Importing: /home/user/.singularity/docker/sha256:037240df6b3d47778a353e74703c6ecddbcca4d4d7198eda77f2024f97fc8c3d.tar.gz

Importing: /home/user/.singularity/docker/sha256:b1330cb3fb4a5fe93317aa70df2d6b98ac3ec1d143d20030c32f56fc49b013a8.tar.gz

Importing: /home/user/.singularity/metadata/sha256:b71a53c1f358230f98f25b41ec62ad5c4ba0b9d986bbb4fb15211f24c386780f.tar.gz

Singularity: Invoking an interactive shell within container...

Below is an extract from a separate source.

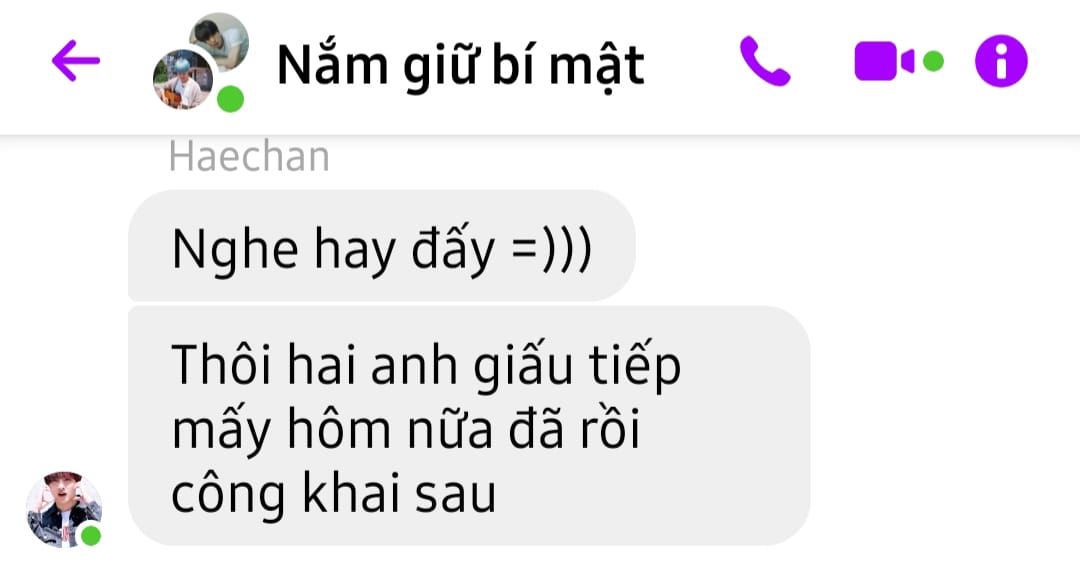
Task: Go back using the purple arrow
Action: (x=76, y=61)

Singularity tensorflow:latest-gpu:~> 

Now, you're ready to execute commands:

Singularity tensorflow:latest-gpu:~> python -V

Python 2.7.12

Singularity tensorflow:latest-gpu:~> python3 -V

Python 3.5.2

Remember to exit from your interactive job after you are finished with your calculations.

There are several Docker images available on Amarel for use with Singularity. The one used in the example above, tensorflow:1.4.1-gpu, is intended for python 2.7.12. If you want to use Python3, you'll need a different image, docker://tensorflow/tensorflow:1.4.1-gpu-py3, and the Python command will be python3 instead of python in your script.